Devam eden çevre eylemlerine katılmak, işsizliğe – yoksulluğa, savaşa ve silahlanmaya karşı süren mücadelelerin taleplerinin ve eylemlerinin birlemesi için gösterilecek çabalar, dünyanın zenginlere ve kar hırslarına kurban edilmesini durdurmanın ilk adımı olacaktır.
Türkiyeliler olarak çevre eylemlerine katılalım!
29 Kasım 2019 4. Dünya Çevre tahribatına karşı mücadele günü. Almanya’nın bir çok şehrinde de eylemler gerçekleşecek. Bu eylemlerin güçlü geçmesi, çevre hareketinin geleceği ve bizim geleceğimiz için hayati öneme sahip. Çocuklarımızla, gençlerimizle anne-babalar olarak, yerli-göçmen emekçiler olarak eylemlere katılalım. Gençlerimizin-çocuklarımızın geleceğini kazanmalarına katkı sunalım!
TALEPLERİMİZ
- Kömür santralleri hemen kapatılsın, fosillerden enerji elde etmeye son verilsin!

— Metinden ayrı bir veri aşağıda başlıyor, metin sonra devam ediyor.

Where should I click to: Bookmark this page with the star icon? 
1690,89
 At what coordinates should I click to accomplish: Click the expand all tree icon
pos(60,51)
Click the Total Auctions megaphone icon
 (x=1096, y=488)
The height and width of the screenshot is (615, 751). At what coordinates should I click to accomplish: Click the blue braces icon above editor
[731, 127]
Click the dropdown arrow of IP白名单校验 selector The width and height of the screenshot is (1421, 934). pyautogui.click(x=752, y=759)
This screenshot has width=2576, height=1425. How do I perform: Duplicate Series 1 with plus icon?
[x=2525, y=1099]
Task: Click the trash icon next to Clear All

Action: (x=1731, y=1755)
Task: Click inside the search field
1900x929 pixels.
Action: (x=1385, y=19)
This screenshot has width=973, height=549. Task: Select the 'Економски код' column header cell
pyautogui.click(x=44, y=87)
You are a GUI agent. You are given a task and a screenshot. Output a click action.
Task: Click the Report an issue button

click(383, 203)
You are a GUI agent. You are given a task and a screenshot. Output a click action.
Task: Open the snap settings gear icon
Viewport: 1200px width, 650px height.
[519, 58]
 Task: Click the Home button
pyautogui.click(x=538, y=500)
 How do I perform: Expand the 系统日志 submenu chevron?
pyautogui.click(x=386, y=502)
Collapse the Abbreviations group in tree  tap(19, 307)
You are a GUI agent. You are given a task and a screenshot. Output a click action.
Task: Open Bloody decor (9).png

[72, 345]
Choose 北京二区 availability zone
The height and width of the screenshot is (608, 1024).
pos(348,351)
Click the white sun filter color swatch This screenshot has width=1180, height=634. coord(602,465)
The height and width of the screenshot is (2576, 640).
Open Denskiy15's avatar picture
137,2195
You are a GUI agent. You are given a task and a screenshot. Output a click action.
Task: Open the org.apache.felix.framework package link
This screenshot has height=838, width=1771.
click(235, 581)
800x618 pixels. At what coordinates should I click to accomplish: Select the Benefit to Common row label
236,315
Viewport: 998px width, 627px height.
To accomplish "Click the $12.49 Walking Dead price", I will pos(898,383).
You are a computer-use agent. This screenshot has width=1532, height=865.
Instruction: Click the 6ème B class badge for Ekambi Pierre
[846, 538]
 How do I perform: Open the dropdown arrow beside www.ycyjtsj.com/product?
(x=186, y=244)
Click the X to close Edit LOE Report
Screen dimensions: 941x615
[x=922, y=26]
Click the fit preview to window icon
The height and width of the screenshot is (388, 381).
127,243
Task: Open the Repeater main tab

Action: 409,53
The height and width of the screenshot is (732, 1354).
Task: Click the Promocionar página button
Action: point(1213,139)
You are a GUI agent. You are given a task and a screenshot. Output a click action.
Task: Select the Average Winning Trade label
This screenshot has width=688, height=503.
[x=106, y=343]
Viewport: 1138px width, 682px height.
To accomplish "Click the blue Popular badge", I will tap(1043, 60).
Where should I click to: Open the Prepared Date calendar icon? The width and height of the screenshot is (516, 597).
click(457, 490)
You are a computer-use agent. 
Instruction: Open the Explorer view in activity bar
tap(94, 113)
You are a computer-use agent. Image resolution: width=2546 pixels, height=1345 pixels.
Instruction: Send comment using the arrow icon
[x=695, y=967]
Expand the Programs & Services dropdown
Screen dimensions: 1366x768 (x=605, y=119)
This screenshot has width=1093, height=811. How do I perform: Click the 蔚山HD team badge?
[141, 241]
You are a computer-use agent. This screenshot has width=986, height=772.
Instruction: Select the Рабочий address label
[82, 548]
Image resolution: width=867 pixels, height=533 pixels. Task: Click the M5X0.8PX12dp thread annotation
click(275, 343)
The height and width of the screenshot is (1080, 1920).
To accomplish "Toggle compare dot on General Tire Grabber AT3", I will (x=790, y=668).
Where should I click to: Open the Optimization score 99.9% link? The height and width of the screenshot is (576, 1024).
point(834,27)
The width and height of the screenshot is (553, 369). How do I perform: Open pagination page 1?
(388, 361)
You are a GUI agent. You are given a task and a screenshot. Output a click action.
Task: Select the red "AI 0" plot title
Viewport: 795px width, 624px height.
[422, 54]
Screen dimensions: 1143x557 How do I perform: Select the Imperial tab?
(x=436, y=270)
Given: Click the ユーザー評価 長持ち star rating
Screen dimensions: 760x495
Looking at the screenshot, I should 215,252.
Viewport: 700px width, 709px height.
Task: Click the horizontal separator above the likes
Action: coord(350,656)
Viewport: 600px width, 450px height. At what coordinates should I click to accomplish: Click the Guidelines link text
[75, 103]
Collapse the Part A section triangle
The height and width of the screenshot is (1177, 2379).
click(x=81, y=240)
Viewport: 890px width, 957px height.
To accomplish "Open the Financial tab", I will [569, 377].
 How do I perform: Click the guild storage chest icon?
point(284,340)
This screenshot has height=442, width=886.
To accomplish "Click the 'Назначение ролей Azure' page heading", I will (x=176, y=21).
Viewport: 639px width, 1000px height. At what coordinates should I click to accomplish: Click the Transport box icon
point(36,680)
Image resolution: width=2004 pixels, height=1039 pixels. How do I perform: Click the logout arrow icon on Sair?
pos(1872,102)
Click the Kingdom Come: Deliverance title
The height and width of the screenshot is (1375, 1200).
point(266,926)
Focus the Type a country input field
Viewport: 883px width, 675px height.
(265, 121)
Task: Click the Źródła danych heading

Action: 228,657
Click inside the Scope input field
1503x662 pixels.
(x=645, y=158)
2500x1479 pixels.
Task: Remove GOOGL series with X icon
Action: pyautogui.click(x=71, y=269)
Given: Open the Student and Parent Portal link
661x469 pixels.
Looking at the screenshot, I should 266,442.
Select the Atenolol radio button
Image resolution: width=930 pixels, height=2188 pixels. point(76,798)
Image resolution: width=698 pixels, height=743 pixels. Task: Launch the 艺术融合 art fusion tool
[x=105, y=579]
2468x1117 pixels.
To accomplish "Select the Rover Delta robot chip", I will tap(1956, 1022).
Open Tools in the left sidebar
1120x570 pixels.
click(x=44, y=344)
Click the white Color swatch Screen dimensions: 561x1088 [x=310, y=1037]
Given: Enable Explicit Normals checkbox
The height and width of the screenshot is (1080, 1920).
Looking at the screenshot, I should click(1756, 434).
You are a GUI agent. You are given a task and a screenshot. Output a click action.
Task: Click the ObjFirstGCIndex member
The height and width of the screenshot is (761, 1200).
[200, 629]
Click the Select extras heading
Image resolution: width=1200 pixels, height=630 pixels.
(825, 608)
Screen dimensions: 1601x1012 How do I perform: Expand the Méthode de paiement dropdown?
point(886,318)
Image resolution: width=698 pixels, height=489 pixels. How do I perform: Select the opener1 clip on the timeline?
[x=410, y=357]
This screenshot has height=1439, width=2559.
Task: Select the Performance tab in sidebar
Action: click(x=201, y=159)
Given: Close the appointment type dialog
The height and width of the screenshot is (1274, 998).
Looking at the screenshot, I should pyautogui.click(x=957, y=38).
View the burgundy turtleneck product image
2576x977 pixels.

- İşyerleri kapanan tüm işçilere güvenceli iş garantisi verilsin, çevreyi koruma ve tahribatı giderecek iş yerleri açılsın!
- Enerji tekelleri kamulaştırılsın! Yenilenebilir enerji teşvik edilsin!
- Tüketici vergisi olarak karbondioksit vergisi derhal geri çekilsin!
- Karbondioksit üreten tekeller, her ton için en az 180 Euro ödesin!
- Toplu taşıma parasız olsun.
- Tüm konutların enerji tasarrufu gözetilerek, tamir edilmesi sağlansın!
- Çevrenin tahrip edilmesi, maden ve tarım için ormanların kesilmesi, denizlerin kirletilmesi yasaklansın!
- Bölgesel tarım teşvik edilsin, Yiyecek ürünleri üzerinden yapılan spekülasyonlar yasaklansın
- Hayvan haklarını ihlal edenler cezalandırılsın
- Savaş ve silahlanmaya son verilsin!